**TASK GOAL:**
Lines from the one containing "Image resolution: width=1485" through the end of the data are to be returned exactly, and no others.

─── PROVIDED DATA ───

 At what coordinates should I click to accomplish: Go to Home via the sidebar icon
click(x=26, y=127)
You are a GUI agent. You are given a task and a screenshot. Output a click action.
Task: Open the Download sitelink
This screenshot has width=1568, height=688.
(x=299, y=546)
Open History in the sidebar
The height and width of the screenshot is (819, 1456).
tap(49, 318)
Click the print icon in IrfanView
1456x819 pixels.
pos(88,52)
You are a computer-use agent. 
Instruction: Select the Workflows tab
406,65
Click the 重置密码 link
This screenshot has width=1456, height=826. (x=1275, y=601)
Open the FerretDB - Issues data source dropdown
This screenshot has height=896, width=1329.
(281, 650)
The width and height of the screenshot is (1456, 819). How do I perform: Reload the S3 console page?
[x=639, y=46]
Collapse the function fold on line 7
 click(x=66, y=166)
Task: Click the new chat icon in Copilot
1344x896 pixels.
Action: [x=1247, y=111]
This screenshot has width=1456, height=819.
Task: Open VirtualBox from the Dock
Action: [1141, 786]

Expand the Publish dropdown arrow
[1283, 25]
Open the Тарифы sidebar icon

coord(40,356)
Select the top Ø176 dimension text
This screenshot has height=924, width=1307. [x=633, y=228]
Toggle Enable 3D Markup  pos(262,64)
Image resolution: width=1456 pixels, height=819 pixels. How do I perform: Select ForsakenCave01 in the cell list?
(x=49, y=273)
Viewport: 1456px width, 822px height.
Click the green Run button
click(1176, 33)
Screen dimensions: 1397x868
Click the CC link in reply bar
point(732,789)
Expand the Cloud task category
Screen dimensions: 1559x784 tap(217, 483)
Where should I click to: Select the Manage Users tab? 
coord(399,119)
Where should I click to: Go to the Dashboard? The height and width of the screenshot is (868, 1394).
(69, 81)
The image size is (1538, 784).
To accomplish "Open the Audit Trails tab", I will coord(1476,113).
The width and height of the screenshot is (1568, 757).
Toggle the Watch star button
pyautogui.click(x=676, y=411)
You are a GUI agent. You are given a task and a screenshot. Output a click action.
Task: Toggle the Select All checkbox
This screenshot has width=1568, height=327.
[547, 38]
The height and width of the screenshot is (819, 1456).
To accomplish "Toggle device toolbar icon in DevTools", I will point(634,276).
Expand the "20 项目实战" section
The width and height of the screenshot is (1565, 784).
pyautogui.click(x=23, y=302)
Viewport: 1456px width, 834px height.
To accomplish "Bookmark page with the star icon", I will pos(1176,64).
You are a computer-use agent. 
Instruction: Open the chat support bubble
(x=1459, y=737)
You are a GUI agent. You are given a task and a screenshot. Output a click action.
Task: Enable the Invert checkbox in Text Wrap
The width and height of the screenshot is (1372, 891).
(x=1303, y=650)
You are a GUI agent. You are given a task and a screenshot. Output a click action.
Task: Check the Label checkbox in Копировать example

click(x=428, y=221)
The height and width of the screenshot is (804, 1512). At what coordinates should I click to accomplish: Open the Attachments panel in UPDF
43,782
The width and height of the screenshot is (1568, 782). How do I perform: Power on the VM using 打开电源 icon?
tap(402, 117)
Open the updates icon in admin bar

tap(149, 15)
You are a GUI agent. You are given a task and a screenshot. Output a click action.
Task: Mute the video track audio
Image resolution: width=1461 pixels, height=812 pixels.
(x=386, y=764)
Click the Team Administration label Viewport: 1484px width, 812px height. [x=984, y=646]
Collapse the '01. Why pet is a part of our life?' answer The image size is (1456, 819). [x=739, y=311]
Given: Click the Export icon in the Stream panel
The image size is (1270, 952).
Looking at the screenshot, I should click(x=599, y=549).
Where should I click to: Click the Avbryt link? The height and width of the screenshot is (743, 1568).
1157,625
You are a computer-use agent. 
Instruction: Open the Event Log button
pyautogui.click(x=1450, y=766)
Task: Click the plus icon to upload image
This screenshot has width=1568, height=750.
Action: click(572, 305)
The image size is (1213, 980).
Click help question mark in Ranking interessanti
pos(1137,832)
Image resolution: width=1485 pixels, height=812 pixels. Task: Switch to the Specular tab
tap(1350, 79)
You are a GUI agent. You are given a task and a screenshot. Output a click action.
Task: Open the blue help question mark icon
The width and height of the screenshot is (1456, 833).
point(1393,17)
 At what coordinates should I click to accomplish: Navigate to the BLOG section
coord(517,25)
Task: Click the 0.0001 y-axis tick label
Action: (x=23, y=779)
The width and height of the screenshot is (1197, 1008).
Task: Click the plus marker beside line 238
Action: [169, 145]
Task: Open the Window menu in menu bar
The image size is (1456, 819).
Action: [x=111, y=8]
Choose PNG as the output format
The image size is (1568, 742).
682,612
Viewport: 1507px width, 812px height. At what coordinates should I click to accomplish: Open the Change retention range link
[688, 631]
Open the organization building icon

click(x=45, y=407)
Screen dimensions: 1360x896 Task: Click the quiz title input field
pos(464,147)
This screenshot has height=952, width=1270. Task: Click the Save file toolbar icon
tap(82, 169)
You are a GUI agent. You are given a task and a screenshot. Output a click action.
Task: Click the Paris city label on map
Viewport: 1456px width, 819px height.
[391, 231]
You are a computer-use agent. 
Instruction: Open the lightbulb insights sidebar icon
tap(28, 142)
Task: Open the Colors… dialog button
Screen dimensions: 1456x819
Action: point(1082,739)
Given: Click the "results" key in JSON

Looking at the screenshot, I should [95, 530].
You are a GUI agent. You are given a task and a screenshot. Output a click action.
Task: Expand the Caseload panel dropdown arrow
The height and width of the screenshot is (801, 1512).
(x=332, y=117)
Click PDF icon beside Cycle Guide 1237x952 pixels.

───

**SOLUTION FOR THIS EXERCISE:**
Image resolution: width=1485 pixels, height=812 pixels. Task: Switch to the Specular tab
tap(1350, 79)
You are a GUI agent. You are given a task and a screenshot. Output a click action.
Task: Open the blue help question mark icon
The width and height of the screenshot is (1456, 833).
point(1393,17)
 At what coordinates should I click to accomplish: Navigate to the BLOG section
coord(517,25)
Task: Click the 0.0001 y-axis tick label
Action: (x=23, y=779)
The width and height of the screenshot is (1197, 1008).
Task: Click the plus marker beside line 238
Action: [169, 145]
Task: Open the Window menu in menu bar
The image size is (1456, 819).
Action: [x=111, y=8]
Choose PNG as the output format
The image size is (1568, 742).
682,612
Viewport: 1507px width, 812px height. At what coordinates should I click to accomplish: Open the Change retention range link
[688, 631]
Open the organization building icon

click(x=45, y=407)
Screen dimensions: 1360x896 Task: Click the quiz title input field
pos(464,147)
This screenshot has height=952, width=1270. Task: Click the Save file toolbar icon
tap(82, 169)
You are a GUI agent. You are given a task and a screenshot. Output a click action.
Task: Click the Paris city label on map
Viewport: 1456px width, 819px height.
[391, 231]
You are a computer-use agent. 
Instruction: Open the lightbulb insights sidebar icon
tap(28, 142)
Task: Open the Colors… dialog button
Screen dimensions: 1456x819
Action: point(1082,739)
Given: Click the "results" key in JSON

Looking at the screenshot, I should [95, 530].
You are a GUI agent. You are given a task and a screenshot. Output a click action.
Task: Expand the Caseload panel dropdown arrow
The height and width of the screenshot is (801, 1512).
(x=332, y=117)
Click PDF icon beside Cycle Guide 1237x952 pixels.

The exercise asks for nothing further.